You can eliminate this risk by creating a strong local reference to self inside the block:
__weak BNREmployee *weakSelf = self; // a weak reference myBlock = ^{ BNREmployee *innerSelf = weakSelf; // a block-local strong reference NSLog(@"Employee: %@", innerSelf); };
By creating the strong innerSelf reference, you have again created a strong reference cycle between the block and the BNREmployee instance. But because the innerSelf reference is local to the scope of the block, the strong reference cycle will only exist while the block is executing and will be broken automatically when the block ends.
This is good programming practice whenever you write a block that must reference self.

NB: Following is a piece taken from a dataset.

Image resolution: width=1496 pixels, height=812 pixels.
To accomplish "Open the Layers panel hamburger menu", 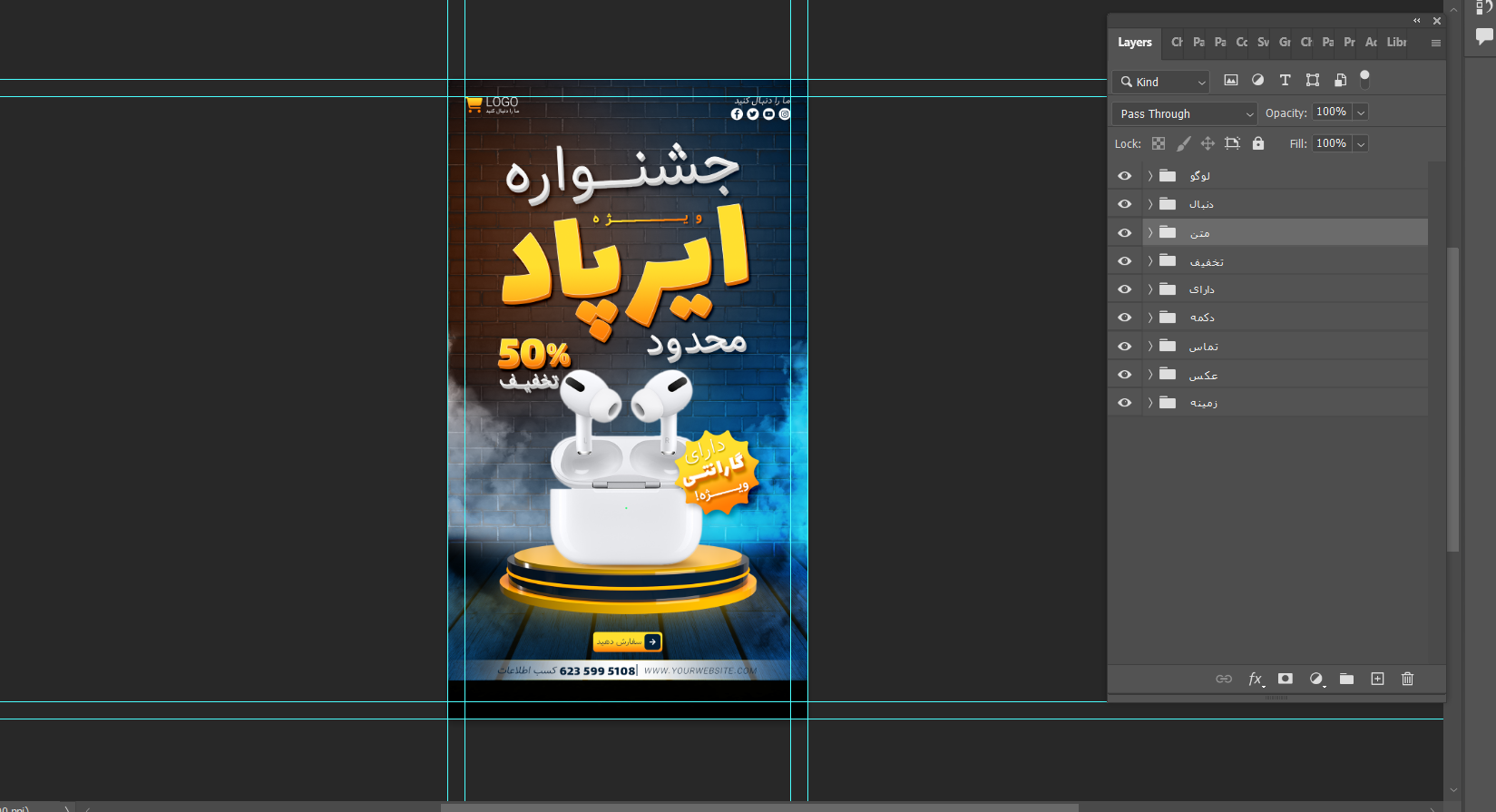I will (1435, 43).
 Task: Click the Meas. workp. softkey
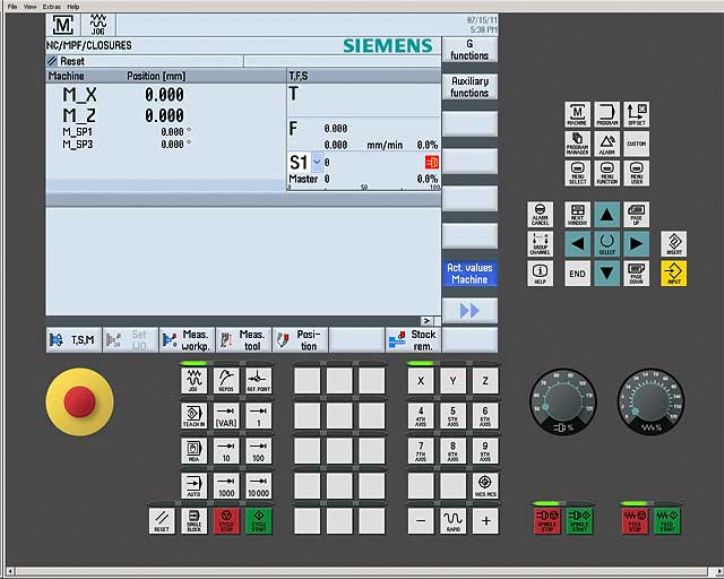tap(186, 341)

If you use an instance variable directly within a block, the block will capture self instead of the instance variable. This is because of a little-known nuance of instance variables. Consider this code that accesses an instance variable directly:
__weak BNREmployee *weakSelf = self; myBlock = ^{ BNREmployee *innerSelf = weakSelf; // a block-local strong reference NSLog(@"Employee: %@", innerSelf); NSLog(@"Employee ID: %d", _employeeID); };
The compiler interprets the direct variable access like this:
__weak BNREmployee *weakSelf = self; myBlock = ^{ BNREmployee *innerSelf = weakSelf; // a block-local strong reference NSLog(@"Employee: %@", innerSelf); NSLog(@"Employee ID: %d", self->_employeeID); };
Does the -> syntax look familiar? It is the syntax for accessing the member of a struct on the heap. At their deepest darkest cores, objects are actually structs.
Because the compiler reads _employeeID
as self->_employeeID
, self is unexpectedly captured by the block.

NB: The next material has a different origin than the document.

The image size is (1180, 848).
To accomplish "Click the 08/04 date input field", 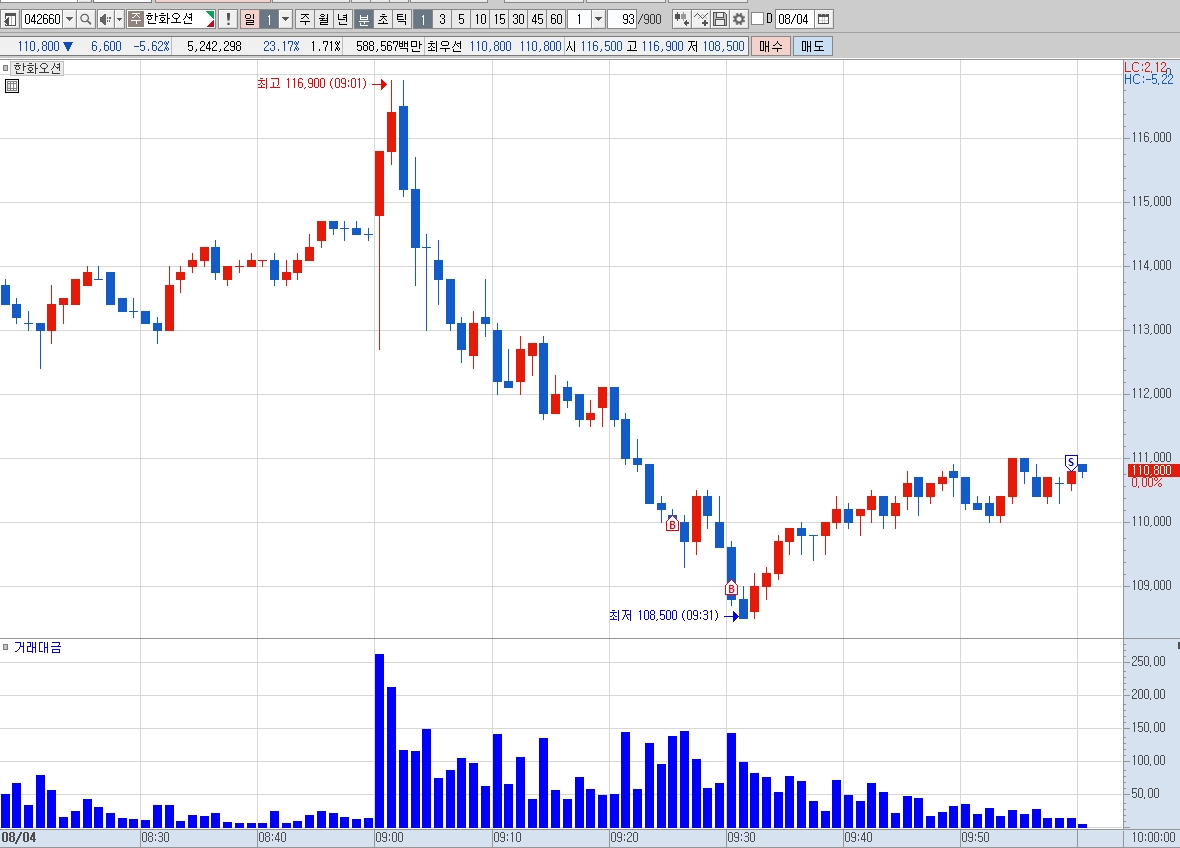I will (x=794, y=19).
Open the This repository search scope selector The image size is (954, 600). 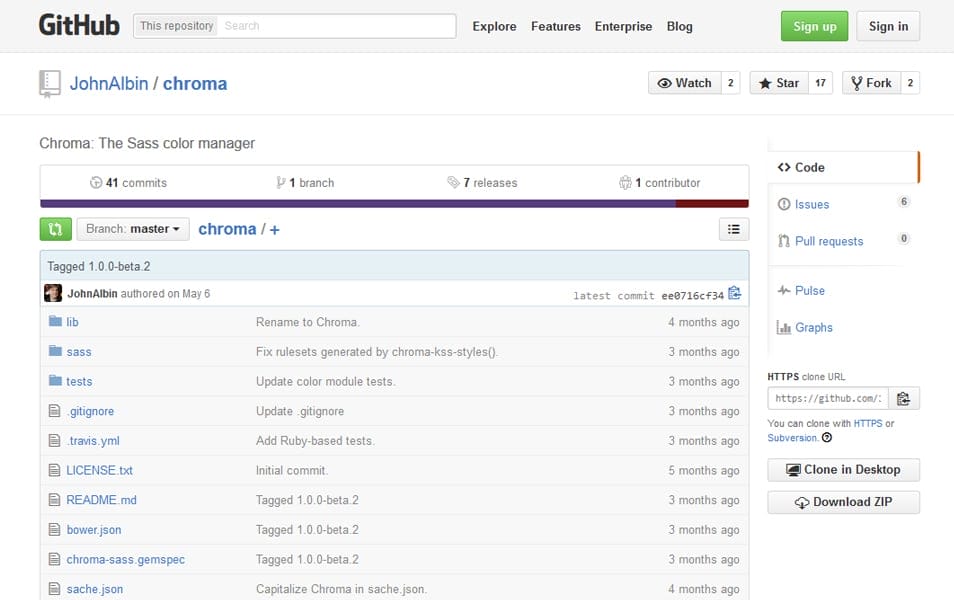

This will cause the same strong reference cycle that you avoided with the use of weakSelf and innerSelf.
The fix? Don’t access instance variables directly. Use your accessors!
__weak BNREmployee *weakSelf = self; myBlock = ^{ BNREmployee *innerSelf = weakSelf; // a block-local strong reference NSLog(@"Employee: %@", innerSelf); NSLog(@"Employee ID: %d", innerSelf.employeeID); };
Now there is no direct use of self, so there is no unintentional strong reference cycle. Problem solved.
In this situation, it is important to understand what the compiler is thinking to avoid the hidden strong reference cycle. However, you should never use the -> syntax to access an object’s instance variables in your code. Doing so is dangerous for reasons beyond the scope of this book. Accessors are your friends, and you should use them.
By default, variables captured by a block are constant within the block, and you cannot change their values. If you want to be able to modify an external variable within a block, you must declare the external variable using the __block keyword.
For instance, in the following code, you increment the external variable counter within the block.
__block int counter = 0; void (^counterBlock)() = ^{ counter++; }; ... counterBlock(); // Increments counter to 1 counterBlock(); // Increments counter to 2
Without the __block keyword, you would get a compilation error.